Entré y traté de coger asiento. Al principio, mi primer impulso fue sentarme nada más entrar, junto a la puerta, pero pensé que estar de espaldas no era una gran idea. Así que probé a ponerme de frente, pero caí en la cuenta de que podía parecer demasiado preparado. Con tanta indecisión, Paloma entró en la sala y me pilló de pie como cuando se detiene la música en el juego de las sillas. Abrió la puerta como un torbellino, parecía que iba con mucha prisa, y pronunció la frase «hola, tú debes de ser Lucía» casi de la misma forma que si lo hubiese dicho en la línea de meta de una media maratón. Extendió un brazo para indicarme que podía tomar asiento. Ahí no tuve más opción y cogí la silla que tenía a mano, la arrastré, tratando de ser lo más silenciosa posible, y me senté en ella.
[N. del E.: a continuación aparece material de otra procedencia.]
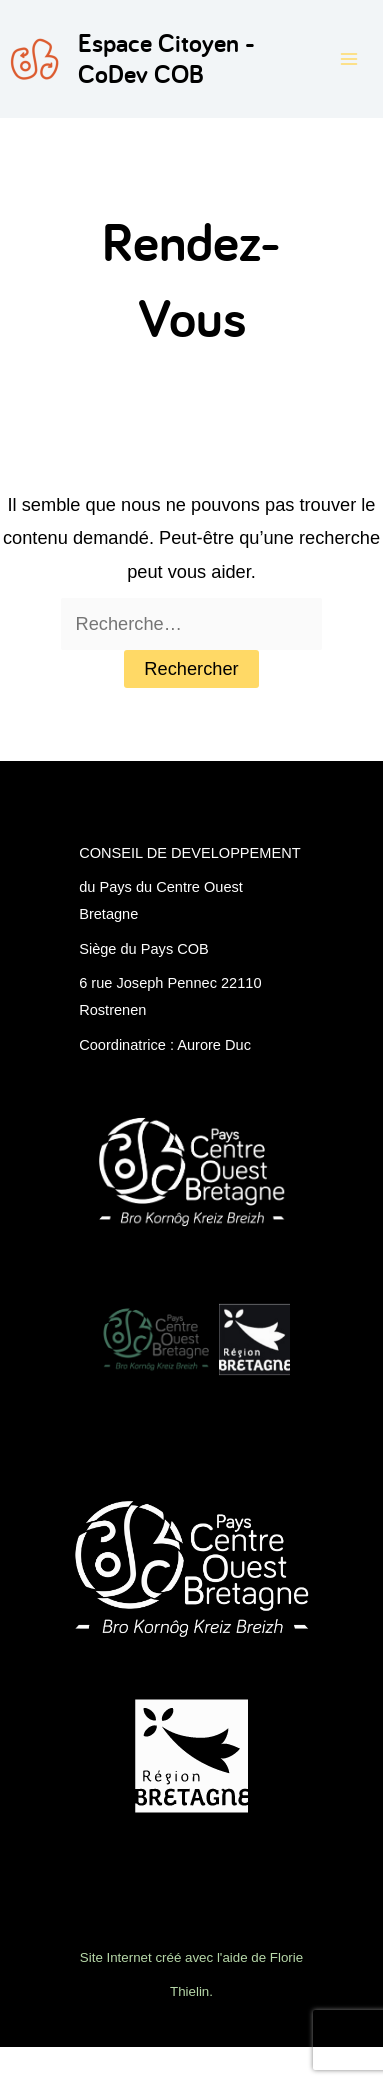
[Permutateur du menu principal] (349, 58)
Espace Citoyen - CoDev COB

Paloma era una de esas chicas «ideales» por naturaleza, es decir, que no tenían que arreglarse para levantar envidias entre el público femenino. A pesar de llevar su cabello castaño recogido con un lápiz —se ve que en la empresa no ganaban para gomas— y ni una pizca de maquillaje, estaba perfecta. Vestía con el uniforme de las estilistas del momento: vaquero negro pitillo, camisa blanca y botas moteras. Nunca he entendido por qué estas chicas que se pasan la vida vistiendo a modelos con un sinfín de estampados y colores de tendencia nunca llevan ni uno. Ni con todo el arreglo del mundo podría parecerme a ella ni un poquito. Y encima parecía encantadora. ¡Qué jodía!